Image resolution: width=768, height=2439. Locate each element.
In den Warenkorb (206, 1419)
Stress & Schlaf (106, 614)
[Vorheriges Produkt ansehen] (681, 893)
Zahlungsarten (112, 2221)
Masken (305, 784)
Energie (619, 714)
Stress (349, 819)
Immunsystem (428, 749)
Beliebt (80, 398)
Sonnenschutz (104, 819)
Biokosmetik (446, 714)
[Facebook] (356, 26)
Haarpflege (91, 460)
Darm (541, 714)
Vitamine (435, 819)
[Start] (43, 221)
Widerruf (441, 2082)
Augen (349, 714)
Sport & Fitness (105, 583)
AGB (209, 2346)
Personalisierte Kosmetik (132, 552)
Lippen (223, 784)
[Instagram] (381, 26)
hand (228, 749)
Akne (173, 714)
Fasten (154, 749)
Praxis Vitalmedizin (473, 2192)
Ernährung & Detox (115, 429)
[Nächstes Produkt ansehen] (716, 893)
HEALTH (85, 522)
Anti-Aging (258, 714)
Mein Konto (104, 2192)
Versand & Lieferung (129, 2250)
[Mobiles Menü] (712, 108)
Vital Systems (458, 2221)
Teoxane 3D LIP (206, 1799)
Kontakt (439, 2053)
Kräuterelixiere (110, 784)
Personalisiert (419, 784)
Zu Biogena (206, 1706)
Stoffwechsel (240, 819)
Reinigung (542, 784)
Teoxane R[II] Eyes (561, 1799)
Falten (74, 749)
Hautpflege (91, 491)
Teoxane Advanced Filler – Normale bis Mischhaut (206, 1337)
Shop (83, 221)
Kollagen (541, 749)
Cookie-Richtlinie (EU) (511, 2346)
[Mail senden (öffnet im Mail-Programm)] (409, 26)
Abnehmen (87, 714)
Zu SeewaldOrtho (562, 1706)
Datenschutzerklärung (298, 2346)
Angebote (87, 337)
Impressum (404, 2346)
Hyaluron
+ + +
INSTRUCTIONS FOR THE TASK:
The string "Produkt" shows up in some lines of the listing. Copy each such line.

TASK RESPONSE:
[Vorheriges Produkt ansehen] (681, 893)
[Nächstes Produkt ansehen] (716, 893)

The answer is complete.